**Tasks to complete**
1. In the data transformation page, which two parameters are used when the column names differ?
2. Please reproduce verbatim the stretch of the data transformation page from "import pandas as" through "print(merged)".
3. Condense the paragraph of the data transformation page that begins "Raw data rarely comes" into a short bulleted list that keeps its main points.

**Extract**
========
Labs ICT
Pro Login

Data Transformation

Merging, grouping, pivoting — reshaping your data.

Data Transformation

Raw data rarely comes in the format you need. Data transformation is about reshaping, aggregating, and combining datasets to prepare them for analysis. Think of it as sculpting — you start with a rough block and carve it into something useful.

Merging Datasets

In the real world, data is spread across multiple tables. Merging (or joining) combines them based on common columns. It's just like SQL joins, but in Python.


import pandas as pd

customers = pd.DataFrame({
    "id": [1, 2, 3],
    "name": ["Alice", "Bob", "Charlie"]
})

orders = pd.DataFrame({
    "customer_id": [1, 2, 2, 3],
    "product": ["A", "B", "A", "C"]
})

merged = pd.merge(customers, orders, left_on="id", right_on="customer_id")
print(merged)
    

Use left_on and right_on when column names differ. Use how to control the join type: "inner", "left", "right", or "outer".

Try it Yourself →

Grouping and Aggregating

Grouping is one of the most powerful operations in pandas. It splits your data into groups, applies a function to each, and combines the results.
========
**Data section**
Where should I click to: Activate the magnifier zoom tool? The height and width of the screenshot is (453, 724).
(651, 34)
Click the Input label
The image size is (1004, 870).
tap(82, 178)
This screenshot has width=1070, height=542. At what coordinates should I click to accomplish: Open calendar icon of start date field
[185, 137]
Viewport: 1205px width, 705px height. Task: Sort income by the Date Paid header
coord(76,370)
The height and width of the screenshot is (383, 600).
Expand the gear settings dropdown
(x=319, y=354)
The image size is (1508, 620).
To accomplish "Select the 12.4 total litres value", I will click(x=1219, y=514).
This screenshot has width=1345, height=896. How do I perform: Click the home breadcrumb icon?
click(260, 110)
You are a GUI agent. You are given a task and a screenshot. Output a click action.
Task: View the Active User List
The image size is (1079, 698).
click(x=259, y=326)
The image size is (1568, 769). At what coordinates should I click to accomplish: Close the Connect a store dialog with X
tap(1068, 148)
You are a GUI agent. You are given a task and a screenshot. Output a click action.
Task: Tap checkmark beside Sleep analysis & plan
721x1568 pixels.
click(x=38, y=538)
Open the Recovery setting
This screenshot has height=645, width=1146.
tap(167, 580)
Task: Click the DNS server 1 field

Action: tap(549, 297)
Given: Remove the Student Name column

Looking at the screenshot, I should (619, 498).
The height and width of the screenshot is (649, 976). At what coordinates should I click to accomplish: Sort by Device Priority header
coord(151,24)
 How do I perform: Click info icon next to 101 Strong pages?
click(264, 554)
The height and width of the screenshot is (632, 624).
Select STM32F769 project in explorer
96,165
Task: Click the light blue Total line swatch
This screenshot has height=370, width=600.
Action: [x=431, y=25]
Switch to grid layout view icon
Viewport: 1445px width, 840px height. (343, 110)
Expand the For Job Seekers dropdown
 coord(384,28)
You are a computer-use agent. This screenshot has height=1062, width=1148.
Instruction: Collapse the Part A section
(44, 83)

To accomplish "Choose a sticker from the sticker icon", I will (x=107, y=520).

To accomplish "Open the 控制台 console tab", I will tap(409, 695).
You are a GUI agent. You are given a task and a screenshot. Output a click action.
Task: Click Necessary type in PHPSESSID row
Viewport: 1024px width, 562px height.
========
**Worked solutions**
1. left_on and right_on

2.
import pandas as pd

customers = pd.DataFrame({
    "id": [1, 2, 3],
    "name": ["Alice", "Bob", "Charlie"]
})

orders = pd.DataFrame({
    "customer_id": [1, 2, 2, 3],
    "product": ["A", "B", "A", "C"]
})

merged = pd.merge(customers, orders, left_on="id", right_on="customer_id")
print(merged)

3.
- Raw data seldom arrives in the format you need.
- Data transformation reshapes, aggregates, and combines datasets to prepare them for analysis.
- It is like sculpting: carving a rough block into something useful.